Board holds wide‑ranging hearing on CPMC rebuild; city, hospital remain in active negotiations
Summary
San Francisco held a lengthy public hearing and staff briefings on California Pacific Medical Center’s proposed rebuild and consolidation plan at the Board of Supervisors’ committee‑of‑the‑whole meeting. City staff described the major DA terms under negotiation and hundreds of community members urged stronger guarantees for charity care, local hire, housing and neighborhood mitigation.
San Francisco officials on Tuesday held an extended committee‑of‑the‑whole hearing to review the status of negotiations between city agencies and California Pacific Medical Center over CPMC’s long‑range development plan, a multi‑campus rebuild and consolidation project.
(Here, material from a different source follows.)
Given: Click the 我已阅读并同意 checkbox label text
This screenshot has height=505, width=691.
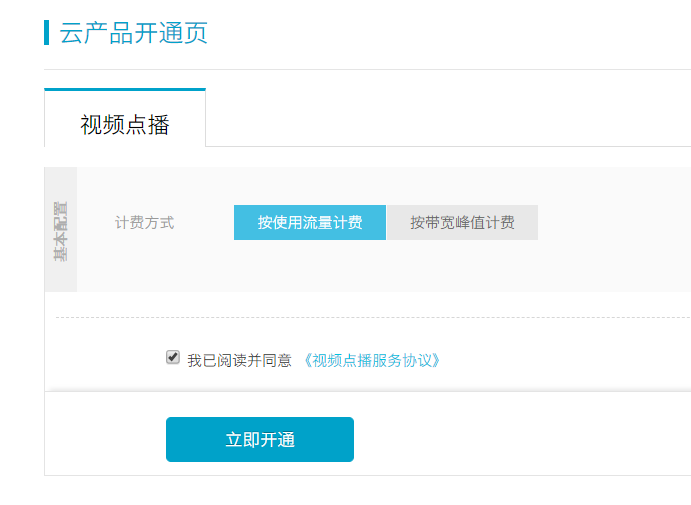Looking at the screenshot, I should tap(239, 360).
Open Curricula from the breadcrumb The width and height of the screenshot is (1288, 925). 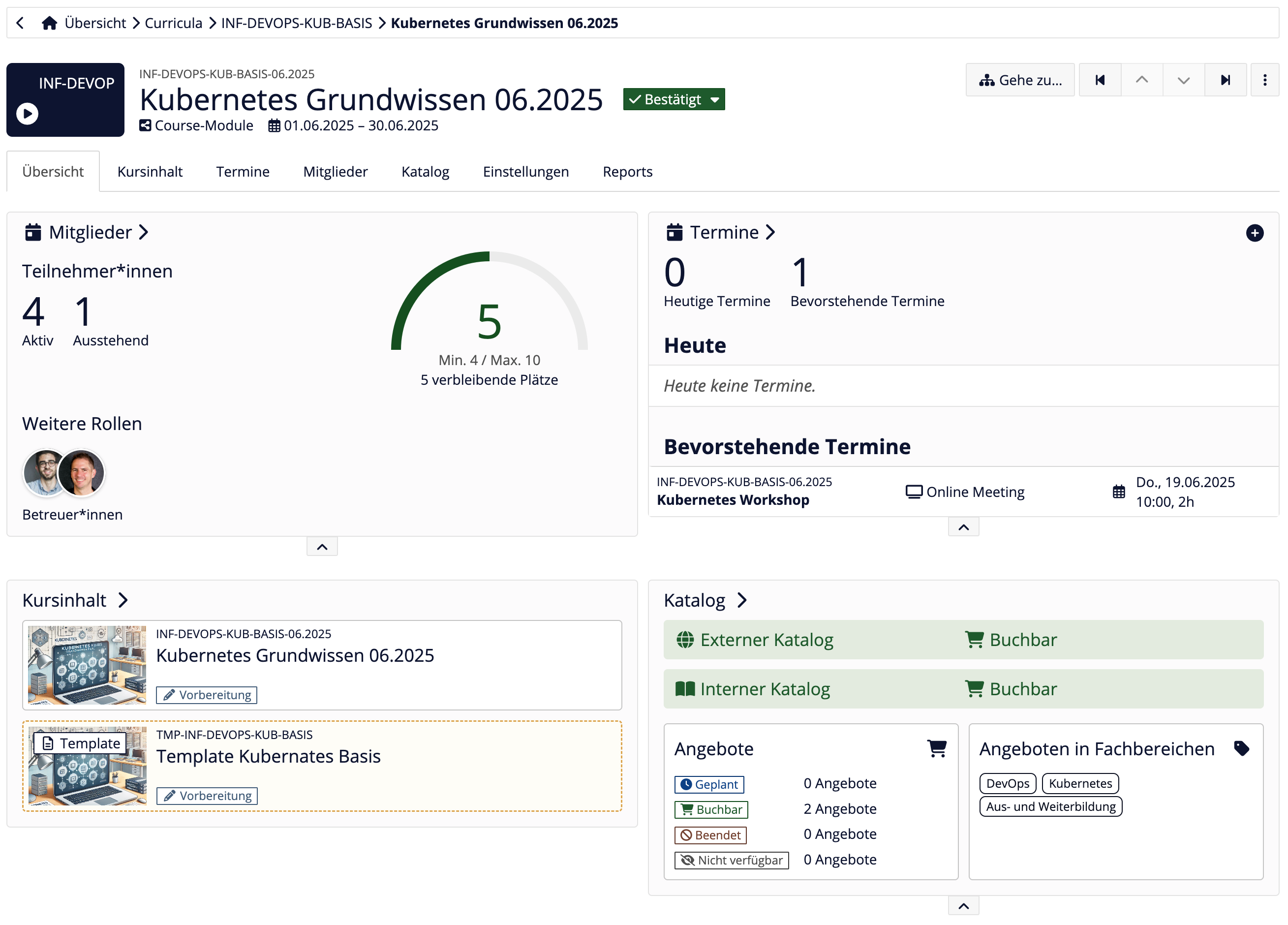[173, 23]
The public hearing drew neighborhood groups, physicians, unions and hundreds of residents to the board chambers and overflow rooms to press competing demands for charity care, neighborhood mitigation, housing and local hiring.
City negotiators described an agreement framework they are still refining with CPMC. Staff from the Office of Economic and Workforce Development, Planning, the Department of Public Health (DPH), the mayor’s housing office and the Municipal Transportation Agency gave detailed presentations about the proposals under discussion and the remaining open items.
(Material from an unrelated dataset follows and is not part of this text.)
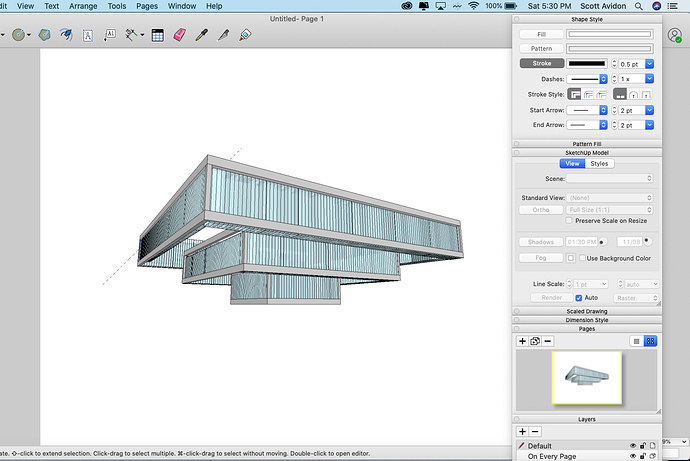Select the Eraser tool in the toolbar
Screen dimensions: 690x461
[x=180, y=34]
The project CPMC seeks to build would, as the hospital group has proposed, consolidate many acute services in a new 15‑story, 555‑bed hospital on Cathedral Hill (Van Ness/Geary), add an 80‑bed replacement hospital at the St. Luke’s campus and build a 4‑story neuroscience/medical office building at the Davies campus. City staff emphasized that the development agreement (DA) — a binding contract between the city and CPMC — is the principal tool the board will use to secure enforceable community benefits, mitigation and compliance obligations if the project is approved.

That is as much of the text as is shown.